Blood Relative by Dianna Mackinnon Henning

Blood Relative

I never knew my long, winsome Aunt Winona, her
arms a fine bone China, face
a Modigliani; someone who might
have recited Keats or Robert Burns, perhaps pressed
roses in a family Bible along with divorce filings. What

she smelled of, not a hint, her voice, no trace. In the only
photo, her holding me in infancy, there’s
a clue: her gaze stuck
between ahead and behind—pretty
woman with a bobbed cut. Her satin, A-line dress

slack over the cliff of her hips; her wedge shoes, Suiter
Hat with black veil, all speaking a certain
respectability—small ruby necklace, a blood stain,
resting in the hollow of her throat; a premonition
to the blood clot she’d later die from.
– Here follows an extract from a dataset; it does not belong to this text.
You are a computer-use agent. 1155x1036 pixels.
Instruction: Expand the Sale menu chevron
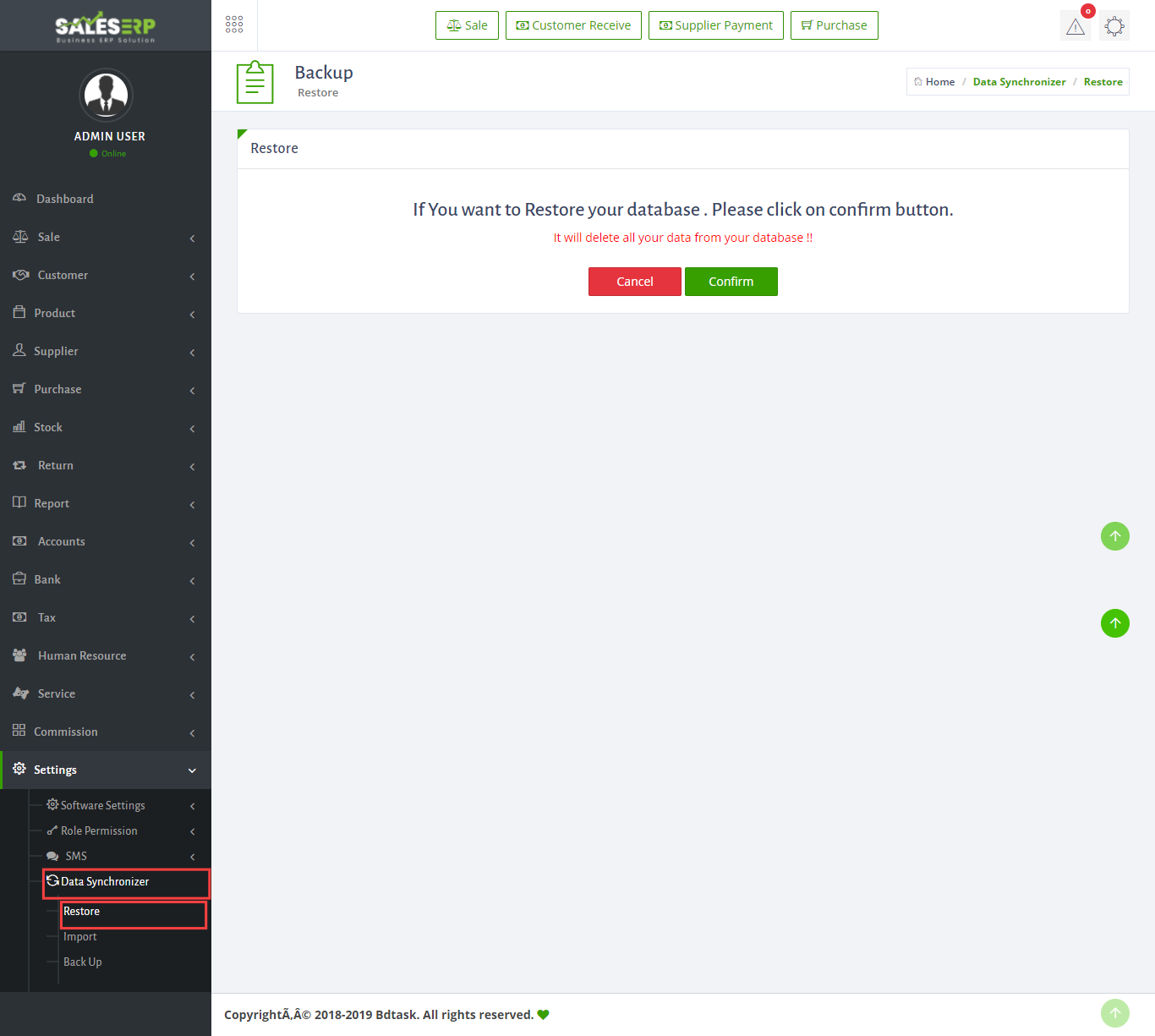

Given Winona’s

necklace years after she passed, I often wore it, until
one day, taking an outdoor shower, I soaped
the spot it rested in, groped for the familiar chain, searched
drain-rocks, and understood that I held loss as though
it were the only stable thing to hold, when a woman decides enough.

by Dianna Mackinnon Henning

Editor’s Note: The meticulous descriptions of a long dead aunt fool the reader into thinking the point of this poem is mere memory, but the closing lines show that there is much more going on here beneath the surface.